→ Record set:
* Start *

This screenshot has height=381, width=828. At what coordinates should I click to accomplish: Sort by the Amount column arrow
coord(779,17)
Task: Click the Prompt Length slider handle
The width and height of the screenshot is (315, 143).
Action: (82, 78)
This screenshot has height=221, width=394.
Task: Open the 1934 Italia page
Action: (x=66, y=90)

* End *
* Start *

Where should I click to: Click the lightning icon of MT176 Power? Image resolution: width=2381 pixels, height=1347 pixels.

* End *

Output every line from the one containing "This screenshot has height=381, width=828." down to the one containing "Action: (x=66, y=90)", including both, and nothing more.

This screenshot has height=381, width=828. At what coordinates should I click to accomplish: Sort by the Amount column arrow
coord(779,17)
Task: Click the Prompt Length slider handle
The width and height of the screenshot is (315, 143).
Action: (82, 78)
This screenshot has height=221, width=394.
Task: Open the 1934 Italia page
Action: (x=66, y=90)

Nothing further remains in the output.